To engage and address this increasingly rich and diverse discussion about the emerging regional architecture of Asia, and to offer some practical judgments for future US policy, the Stanley Foundation, in collaboration with the Center for Strategic and International Studies, hosted a conference in November 2006 drawing on the expertise of scholars, journalists, and government officials from Australia, China, India, Japan, Singapore, South Korea, and the United States.

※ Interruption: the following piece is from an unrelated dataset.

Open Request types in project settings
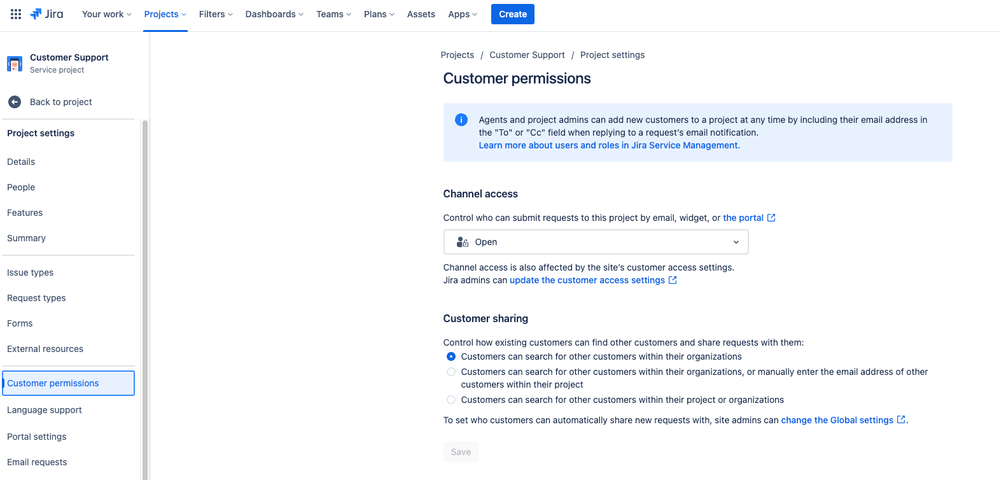 (x=37, y=298)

Reflective of the region itself, debate and discussion on Asian architecture is increasingly fluid. What is more, the future direction and success of these arrangements—and the implications for global and regional security and prosperity—remain unclear even as the elements of this dynamic regional architecture expand and become more complex. In Washington and in the region, concerns persist whether the architecture is evolving toward less-inclusive, bloc-based “talking shops” rather than toward a more open, inclusive, and problem-solving regionalism. Washington needs to strengthen its linkages across the region, reaffirm its commitment to regional norms and aims, and remain alert to opportunities to improve America’s legitimacy and leverage through enhanced engagement in Asia.